* _Document passage_

----------------------------------------

Benchmarks

After running our tests on the ZFS system (both under Nexenta and OpenSolaris) and the Promise M610i, we came up with the following results.  All graphs have IOPS on the Y-Axis, and Disk Que Lenght on the X-Axis.

4k Sequential Reads

 

In the 4k Sequential Read test, we see that the OpenSolaris and Nexenta systems both outperform the Promise M610i by a significant margin when the disk queue is increased.  This is a direct effect of the L2ARC cache.  Interestingly enough the OpenSolaris and Nexenta systems seem to trend identically, but the Nexenta system is measurably slower than the OpenSolaris system.  We are unsure as to why this is, as they are running on the same hardware and the build of Nexenta we ran was based on the same build of OpenSolaris that we tested.  We contacted Nexenta about this performance gap, but they did not have any explanation.  One hypothesis that we had is that the Nexenta software is using more memory for things like the web GUI, and maybe there is less ARC available to the Nexenta solution than to a regular OpenSolaris solution.   

 

4k Random Write

 

In the 4k Random Write test, again the OpenSolaris and Nexenta systems come out ahead of the Promise M610i.  The Promise box seems to be nearly flat, an indicator that it is reaching the limits of its hardware quite quickly.  The OpenSolaris and Nexenta systems write faster as the disk queue increases.  This seems to indicate a better re-ordering of data to make the writes more sequential the disks.

  

4k Random 67% Write 33% Read

 

The 4k 67% Write 33% Read test again gives the edge to the OpenSolaris and Nexenta systems, while the Promise M610i is nearly flat lined.  This is most likely a result of both re-ordering writes and the very effective L2ARC caching.

  

4k Random Reads

 

4k Random Reads again come out in favor of the OpenSolaris and Nexenta systems.  While the Promise M610i does increase its performance as the disk queue increases, it's nowhere near the levels of performance that the OpenSolaris and Nexenta systems can deliver with their L2ARC caching.

  

8k Random Read

 

8k Random Reads indicate a similar trend to the 4k Random Reads with the OpenSolaris and Nexenta systems outperforming the Promise M610i.  Again, we see the OpenSolaris and Nexenta systems trending very similarly but with the OpenSolaris system significantly outperforming the Nexenta system.

----------------------------------------

* _Collected data_

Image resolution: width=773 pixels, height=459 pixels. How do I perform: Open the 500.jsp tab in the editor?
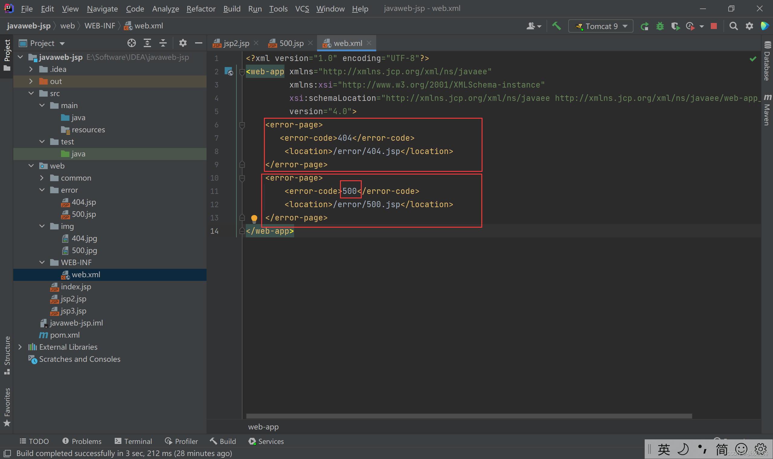pos(286,43)
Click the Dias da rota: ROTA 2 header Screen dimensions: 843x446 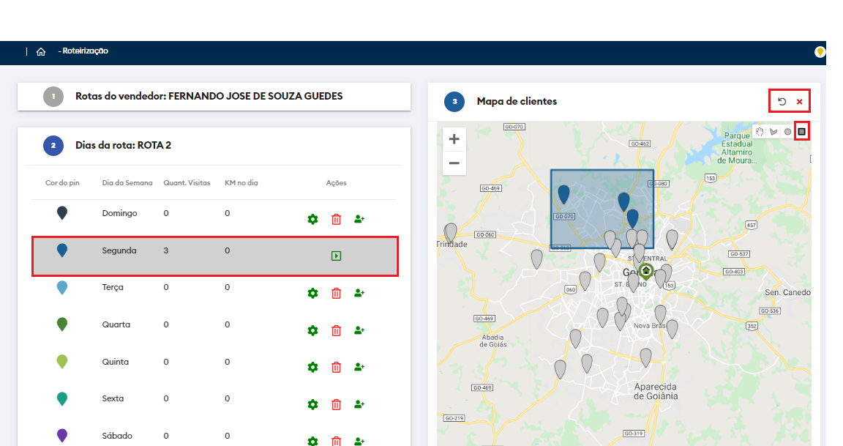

----------------------------------------

* _Work to do_
In the benchmark write-up, rewrite the part that opens with the words "The 4k 67% Write" and closes with "effective L2ARC caching.", changing "very effective" to "highly effective".

* _Finished task_
The 4k 67% Write 33% Read test again gives the edge to the OpenSolaris and Nexenta systems, while the Promise M610i is nearly flat lined.  This is most likely a result of both re-ordering writes and the highly effective L2ARC caching.